The number of children meeting each of the established MRI criteria for MS is given in table 2. At the time of their first attack, children were most likely to meet the Paty et al. criteria, followed by the Fazekas et al. criteria and finally the McDonald MRI criteria. At the time of their MS-defining attack, children were most likely to meet the Fazekas et al. criteria, followed by the Paty et al. criteria and finally the McDonald MRI criteria.

Discussion.

This study represents the first attempt to evaluate existing MRI criteria for MS in a pediatric MS population. Our findings indicate that a substantial number of children with CDMS do not meet established MRI criteria for the disease. In our cohort, the McDonald DIS criteria were fulfilled by only 53% of children at the time of their first attack, and 67% of children at the time of their MS-defining attack. The Fazekas et al. and Paty et al. criteria were fulfilled by a higher percentage of children because these criteria are less stringent than the McDonald DIS criteria.

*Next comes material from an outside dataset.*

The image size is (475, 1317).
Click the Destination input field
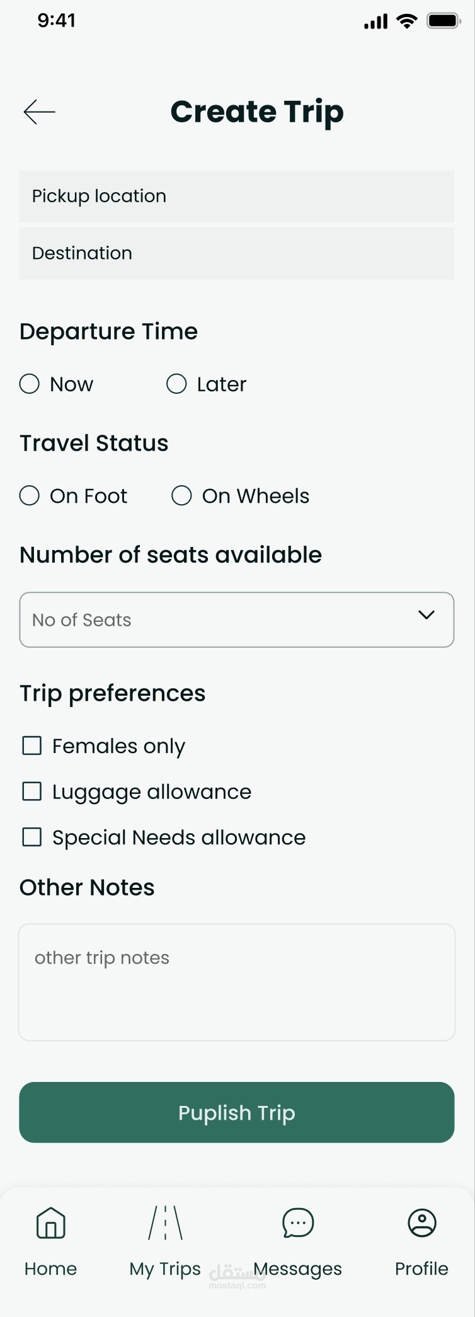[237, 253]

In order to identify why some children in this cohort failed to meet the McDonald DIS criteria, we further analyzed each of the McDonald DIS subcriteria individually (table 3). It appeared that no single subcriterion stood out as being particularly sensitive or insensitive in pediatric MS patients. Of the eight children who failed to meet the McDonald DIS criteria at the time of their first attack, three children demonstrated only infratentorial lesions, one demonstrated only a juxtacortical lesion, one demonstrated only optic nerve enhancement, one demonstrated only a deep gray matter lesion, and one child had both a juxtacortical and three periventricular lesions. None of these eight children demonstrated nine T2-hyperintense lesions or a gadolinium-enhancing lesion. Although not all MRI scans were performed with gadolinium, we found only one case in which administration of gadolinium and identification of an enhancing lesion would have caused the child to meet the McDonald DIS criteria.

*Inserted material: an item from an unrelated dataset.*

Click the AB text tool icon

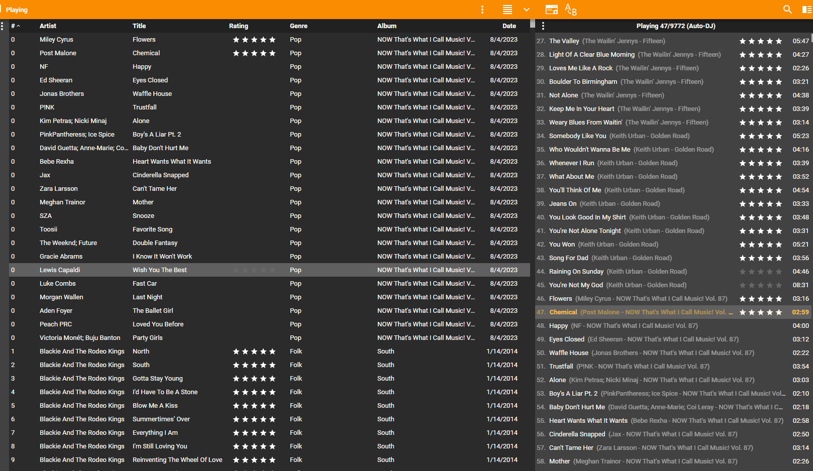(x=571, y=10)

Recent studies have evaluated the validity of the McDonald MRI criteria in cohorts of patients with clinical isolated syndromes.3,4⇓ Although it is tempting to compare our study to these reports, our results are not directly comparable to this literature because our study included only patients with CDMS. Furthermore, because this was not a prospective study in which MRI scans were obtained at predetermined time intervals, we could not assess the validity of the McDonald criteria for dissemination in time.

Our findings indicate that existing MRI criteria for the diagnosis of adult-onset MS, particularly the McDonald DIS criteria, may not apply as well to the pediatric MS population. Pediatric MS patients appear to have fewer white matter lesions at the time of their MS diagnosis than do newly diagnosed adults with MS. We hypothesize that this is because children with MS are closer to the true biologic onset of the disease, and therefore have had less time to accrue numerous white matter lesions. Furthermore, MS in childhood begins before myelinogenesis is complete, which may influence lesion appearance, size, and distribution. The influence of myelin maturation on lesion distribution within the CNS, and the impact of demyelination on immature white matter, will be the subject of a planned future study.

The accurate and timely diagnosis of MS in children will be supported by the development of MRI criteria that are validated in the pediatric MS population. Future prospective MRI studies, with appropriate control groups, are required to develop these pediatric MS criteria. In the interim, we recommend caution when applying established MRI criteria, particularly the McDonald DIS criteria, to children with suspected MS.